A l’école de sa mère spirituelle. L’exemple de vertueux parents.

Quand l’en­fant fut assez âgée, elle fut confiée à sa mère spi­ri­tuelle pour rece­voir une for­ma­tion reli­gieuse en même temps que des connais­sances pro­fanes. Il était alors d’usage dans les familles de la plus haute socié­té, même les familles royales, de faire éle­ver les enfants à l’ombre des monas­tères, sans pré­ju­ger en rien de leur avenir.

Gertrude s’attacha à dépo­ser dans l’âme de sa parente les prin­cipes qui font les Saints. « Semblable à l’abeille dili­gente, dit l’hagiographe, Gudule ren­fer­mait dans la ruche de son cœur le suc des fleurs des ver­tus pour en com­po­ser les rayons de toutes sortes de bonnes œuvres. »

C’était plai­sir de la voir, mal­gré son âge tendre, recher­cher la com­pa­gnie des reli­gieuses avan­cées en âge, auprès des­quelles elle enri­chis­sait sa mémoire, extra­or­di­nai­re­ment fidèle, des plus pré­cieuses connais­sances. Jamais elle ne fut à charge à son entou­rage, se conten­tant des mets fru­gaux de la com­mu­nau­té, sui­vant celle-​ci dans tous ses exer­cices, n’imitant en rien la légè­re­té des autres élèves, ses compagnes.

La mort de la sainte abbesse (664) ren­dit la jeune fille à ses parents et au monde ; elle dut alors sou­te­nir mille com­bats pour défendre ses aspi­ra­tions à la vir­gi­ni­té contre les pré­ten­dants que les grâces de sa per­sonne et la puis­sance de sa famille atti­raient autour d’elle comme vers ce qu’on appelle un par­ti avan­ta­geux : elle triom­pha même des mou­ve­ments de son cœur, grâce à sa fer­me­té, grâce aus­si au grand exemple d’abnégation que lui don­naient ses parents.

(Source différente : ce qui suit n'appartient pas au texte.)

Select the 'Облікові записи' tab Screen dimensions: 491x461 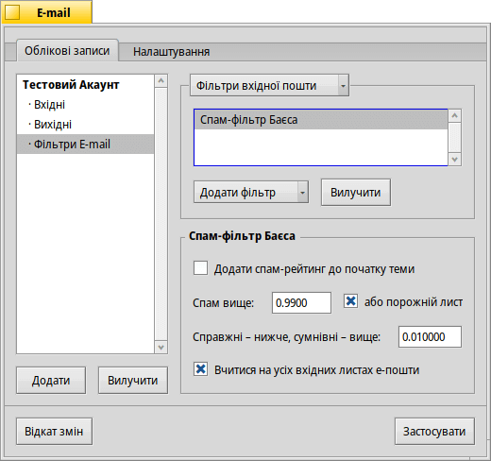67,51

L’oratoire de Moorsel. – Vains efforts de l’esprit malin.

Witger et Amalberge ne pou­vant assez admi­rer les tré­sors de sagesse rapi­de­ment acquis par leur enfant, favo­ri­saient les goûts de celle-​ci pour la soli­tude pai­sible et igno­rée : chaque soir, quand tout, dans la nature, com­men­çait à ren­trer dans le repos, la jeune vierge, accom­pa­gnée d’une domes­tique, pieuse com­plice de ses aus­té­ri­tés, quit­tait silen­cieu­se­ment le châ­teau de Ham, près d’Alost, et se ren­dait, à la lueur d’un flam­beau, au petit ora­toire de Moorsel, dédié au Saint Sauveur. C’était le cel­lier divin où Gudule contrac­tait une union inef­fable avec son céleste Epoux ; là, dans le silence de la nuit, elle se sen­tait éta­blie en quelque sorte à l’ombre de Celui qu’elle dési­rait, et pou­vait plus faci­le­ment accou­tu­mer son âme à ne s’attacher qu’aux seules beau­tés divines.

Cependant, l’ange des ténèbres l’y sui­vait chaque soir. A la faveur de l’obscurité, ce malin esprit espé­rait frap­per sur elle un de ces grands coups qui ruinent par­fois les âmes. Mais Gudule trou­vait dans la prière une lumière si vive qu’elle voyait tous les plans du démon et les déjouait. Aussi, ne se conte­nant plus, l’ennemi s’avisa-t-il un soir de souf­fler la lampe qui éclai­rait sa route, afin de l’obliger ain­si à rebrous­ser che­min. Mais la vierge fit un signe de croix sur le flam­beau éteint, et une main invi­sible vint le ral­lu­mer aussitôt.

C’est pour­quoi on repré­sen­te­ra Gudule entre un ange qui entre­tient sa lampe et un démon qui s’efforce de l’éteindre ; cette lampe est le plus sou­vent une lan­terne ou un falot.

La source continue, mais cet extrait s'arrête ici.